Record brightness: a light sensor logs each bulb reading
A light sensor read the brightness of the same bulb in lux as the voltage was raised step by step. The sensor logged each value the moment it was taken. The bar chart and the line graph are two ways a digital tool can show its logged readings.
Each bar is one brightness reading the light sensor logged in lux. The sensor reads finer and faster than your eye and records the value with its unit straight away, so the bulb growing brighter as the voltage rose shows up as a steady, trustworthy climb.

Watching for a reading that does not fit

When you log readings that should change smoothly, one number sometimes jumps far from the rest. That odd value is worth a second look. Perhaps the dial was left on the wrong range, a lead slipped, or you misread a digit. A precise recorder does not erase it and does not panic. You take that one measurement again, the same careful way, and see whether the strange reading was just a slip.

Spot the current reading to measure again
The current through the bulb was read with the multimeter as the voltage was raised step by step, in amps. The current should climb steadily, but one logged reading does not fit the climb.
Click the point that does not fit the pattern of the others.

Which readings were measured with precision?

A reading is only useful if it was taken with the right instrument, read to a sensible number of decimal places, and logged with its unit. Some readings were made the proper way, copying the digital display exactly and noting V, A or lux. Others were rounded too soon, guessed, or written without a unit, so they cannot be trusted or compared. Sort each one by whether it is a precise, trustworthy record of the voltage, current and brightness you set out to measure.

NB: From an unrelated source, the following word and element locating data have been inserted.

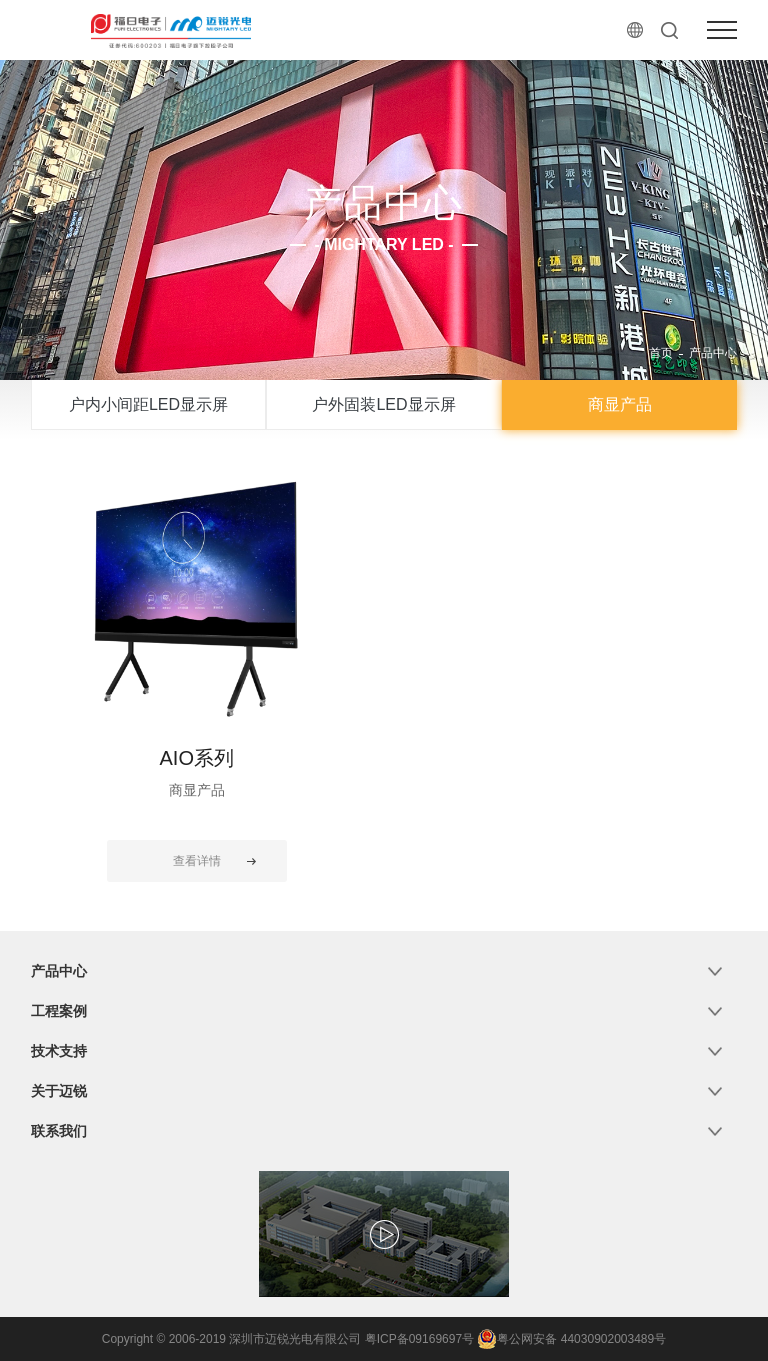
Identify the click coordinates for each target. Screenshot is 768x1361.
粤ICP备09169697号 (419, 1339)
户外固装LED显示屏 (383, 404)
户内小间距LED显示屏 (148, 404)
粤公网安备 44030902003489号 (571, 1339)
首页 (661, 353)
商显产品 (620, 404)
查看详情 (197, 861)
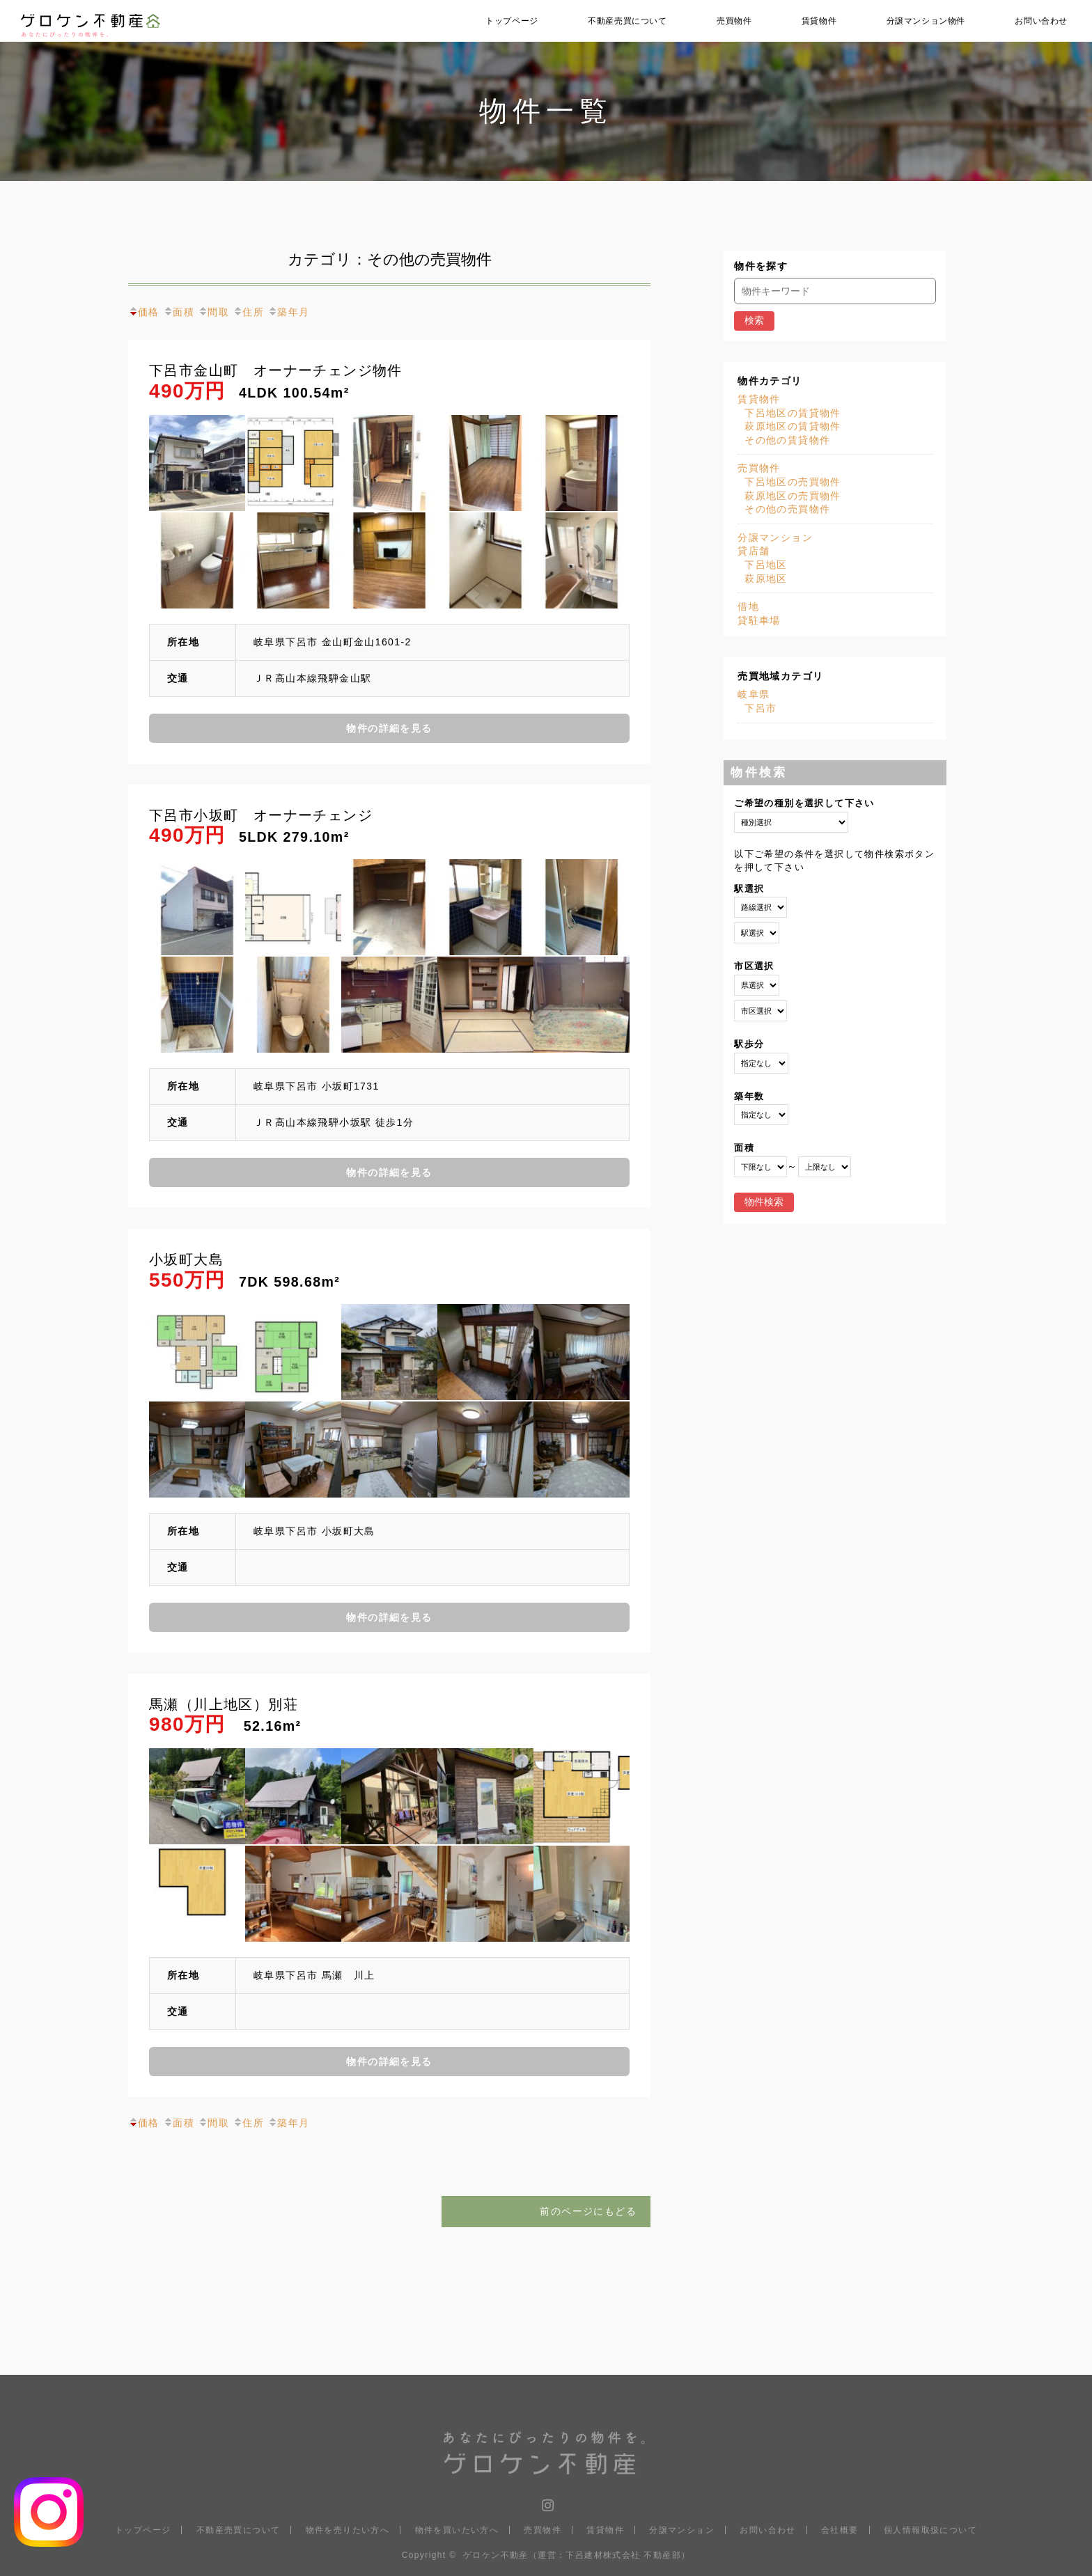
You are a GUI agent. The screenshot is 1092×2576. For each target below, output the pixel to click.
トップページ (511, 21)
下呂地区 (766, 564)
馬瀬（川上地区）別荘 (223, 1704)
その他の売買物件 (787, 509)
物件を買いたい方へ (457, 2530)
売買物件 (734, 21)
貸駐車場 (759, 620)
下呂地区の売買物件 (792, 481)
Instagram (546, 2502)
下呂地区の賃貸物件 (792, 412)
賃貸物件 (819, 21)
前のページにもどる (588, 2211)
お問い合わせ (1041, 21)
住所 (248, 311)
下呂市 (760, 708)
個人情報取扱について (930, 2530)
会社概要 (840, 2530)
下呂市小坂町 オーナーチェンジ (261, 815)
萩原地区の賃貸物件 (792, 426)
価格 (143, 311)
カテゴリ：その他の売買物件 (390, 259)
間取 (213, 311)
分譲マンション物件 (926, 21)
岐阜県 (754, 694)
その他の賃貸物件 (787, 440)
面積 (178, 311)
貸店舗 (754, 550)
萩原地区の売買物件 (792, 495)
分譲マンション (775, 537)
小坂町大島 (186, 1259)
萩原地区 (766, 578)
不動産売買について (627, 21)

Decide which readings were measured with reasonable precision
The aim: make precise, trustworthy records of voltage, current and brightness from the circuit. Decide which readings meet that aim.
Claim: A precise reading is taken with the right instrument, copied to the decimal places the digital display shows, and recorded with its unit.
The multimeter display read 2.94, so 2.94 V was logged with its unit.
The light sensor read 318, so 318 lux was logged with its unit.
The multimeter showed 2.94 volts, but it was rounded off and written as 3.
The current was read in amps from the multimeter and logged as 0.21 A.
The brightness was guessed from how bright the bulb looked, without using the sensor.
Decide whether each statement is evidence for the claim, or not.

Why this matters

Measuring with reasonable precision is what makes data worth collecting. When you choose the right instrument, copy the digital display carefully, log the value with its unit, and repeat the reading to check it, your records can be trusted, compared and built on by anyone. It is the same care an electrician, an engineer or a scientist takes whenever a measurement has to be right.

Quick self-check
1. You want to measure the voltage across a torch bulb in a circuit. Which digital tool is the right instrument to choose?
2. A digital multimeter shows 2.94 volts. How do you record this reading with reasonable precision?
3. A light sensor reports bulb brightness as 318 lux. Why does writing 318 lux beat writing just 318?
4. You read the current through the bulb three times and get 0.21 A, 0.20 A, then 0.21 A. Why repeat the reading instead of taking just one?
5. Your logged currents climb steadily as you raise the voltage: 0.10, 0.15, 0.20, then a sudden 0.62, then 0.30 A. The 0.62 A reading does not fit. What should you do?